During 1988, he was the ABC Television’s official on-air spokesperson for the “Readasaurus” campaign, which was part of the company’s overall Project Literacy U.S., promoting interest in reading among young children. In 1993, Christian hosted the Triple Threat game show on Black Entertainment Television and was inducted into the Virginia Communications Hall of Fame. Later in the same year, he was named Virginian of the Year by the Virginia Press Association. He published Spencer Christian’s Weather Book, Spencer Christian’s Geography Book, and, most recently, Electing Our Government, a light and lively refresher course on how the United States electoral procedure works. He also co-hosted an experimental, late night series on ABC called Day’s End, which aired in 27 markets across the country from March through June of 1989.
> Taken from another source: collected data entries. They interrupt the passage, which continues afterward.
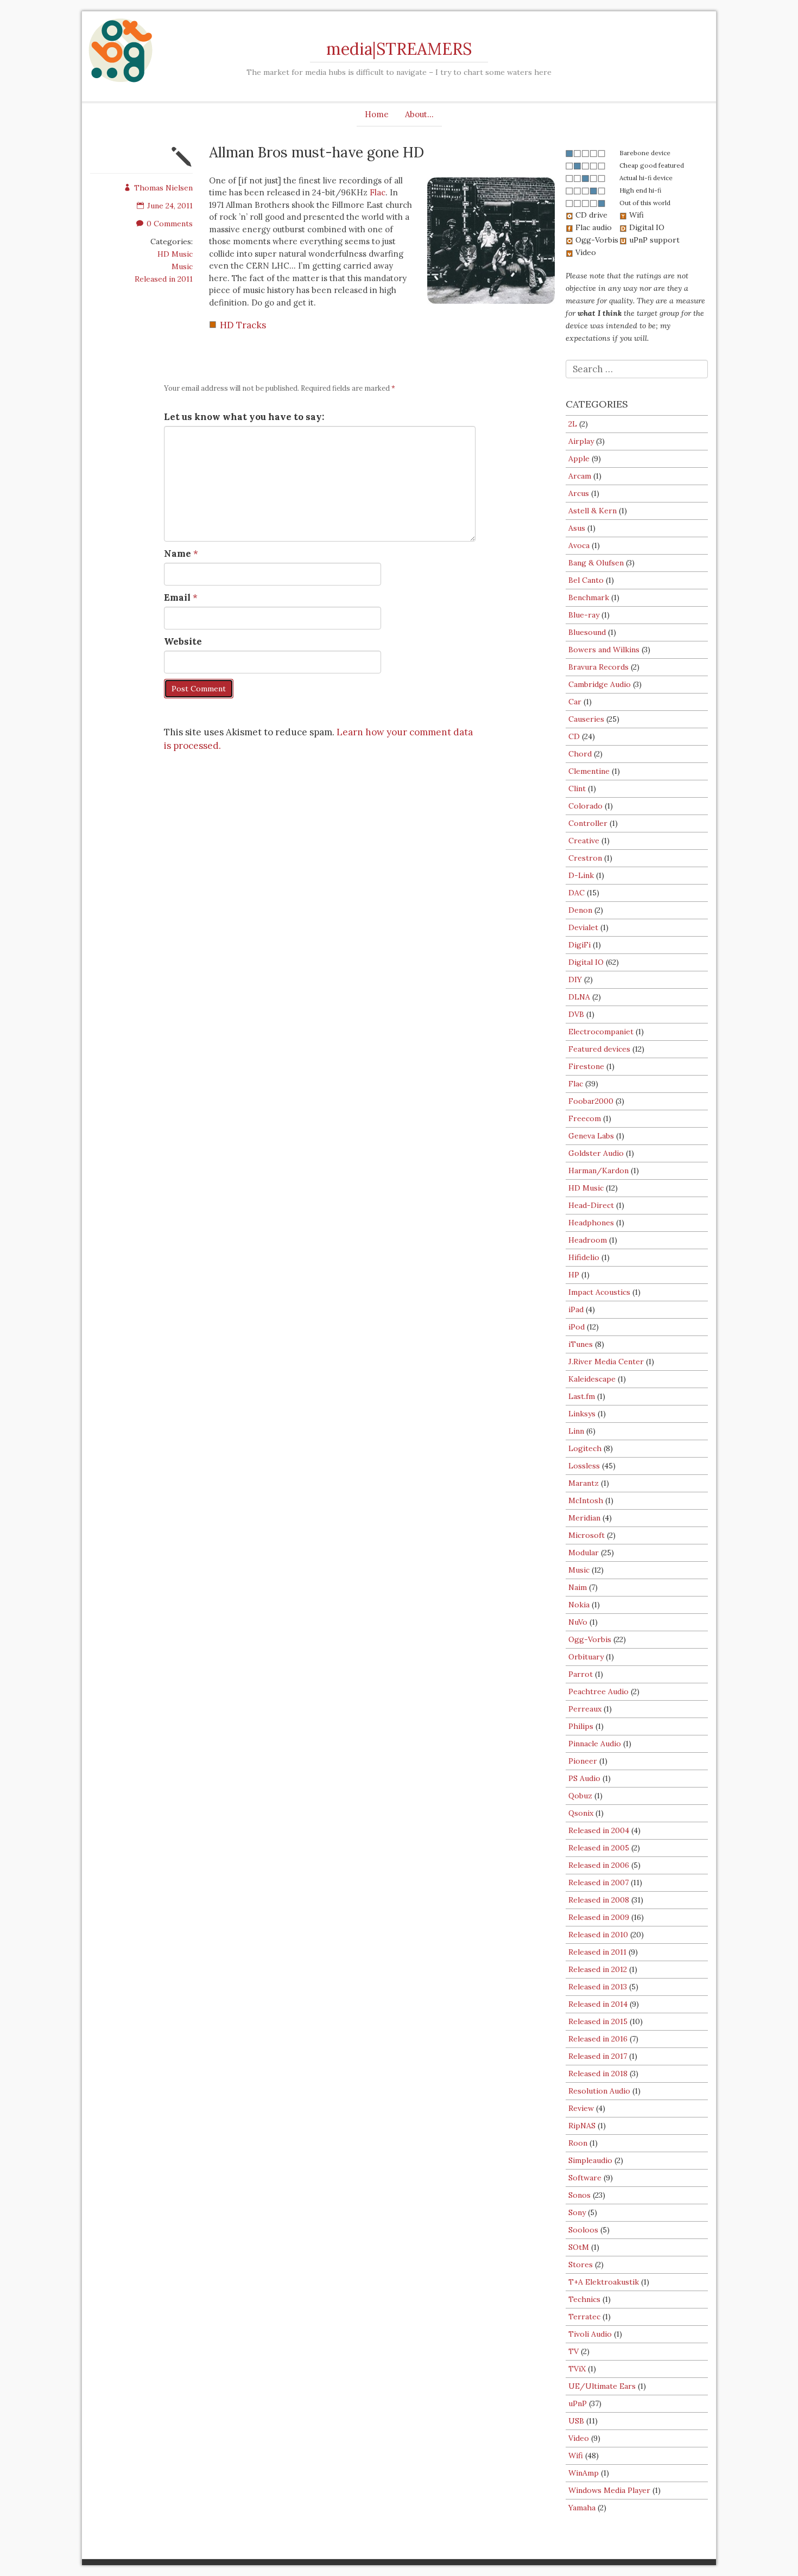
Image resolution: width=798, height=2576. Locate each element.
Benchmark (588, 597)
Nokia (579, 1605)
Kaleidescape (592, 1379)
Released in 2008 (598, 1900)
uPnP (577, 2403)
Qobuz (580, 1796)
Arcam (579, 476)
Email (177, 597)
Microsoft (586, 1535)
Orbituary (586, 1657)
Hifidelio (583, 1257)
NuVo (577, 1622)
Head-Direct (591, 1205)
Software (584, 2178)
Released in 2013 (597, 1987)
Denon (580, 910)
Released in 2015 (598, 2021)
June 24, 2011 (170, 206)
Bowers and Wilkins (603, 649)
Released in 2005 (598, 1848)
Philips (580, 1726)
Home (377, 114)
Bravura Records (598, 667)
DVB (576, 1014)
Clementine (589, 771)
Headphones (591, 1222)
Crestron (585, 858)
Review (581, 2108)
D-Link (581, 875)
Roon (577, 2143)
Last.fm (581, 1396)
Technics (584, 2299)
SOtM (578, 2247)
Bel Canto (586, 580)
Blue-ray (583, 615)
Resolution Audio (599, 2091)
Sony (577, 2212)
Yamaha (582, 2508)
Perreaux (584, 1709)
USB (576, 2421)
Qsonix (580, 1813)
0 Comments (170, 223)
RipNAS (582, 2125)
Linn (576, 1431)
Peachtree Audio (598, 1691)
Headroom (587, 1240)
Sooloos (583, 2230)
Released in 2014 (598, 2004)
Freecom (584, 1118)
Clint (577, 788)
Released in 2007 (598, 1882)
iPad (576, 1309)
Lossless (584, 1466)
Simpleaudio (590, 2160)
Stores (580, 2264)
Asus (576, 528)
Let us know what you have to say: (244, 417)
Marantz (583, 1483)
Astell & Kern (592, 511)
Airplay (581, 441)
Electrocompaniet (601, 1031)
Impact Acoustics (599, 1292)
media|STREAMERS (399, 49)
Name (177, 553)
In 1996, Christian worked on a public education campaign, in conjunction with Everready, that focused on weather emergency preparedness. In addition, he wrote a brochure that contains helpful weather emergency tips. It is available through Energizer and endorsed by the National Weather Service. Christian is now the host of the popular PBS series Tracks Ahead, a program about model and real trains. Tracks Ahead 6 was released in 2006 and the seventh season is scheduled to be released in 2008.
Christian worked with a variety of charities in New York and New Jersey. They include Up With People, The March of Dimes, the Huntington’s Disease Society of America, Special Olympics, Big Brothers, Make-a-Wish Foundation, and many others. His affiliation with the March of Dimes dates back to 1979 when he served as honorary chair of the North New Jersey chapter.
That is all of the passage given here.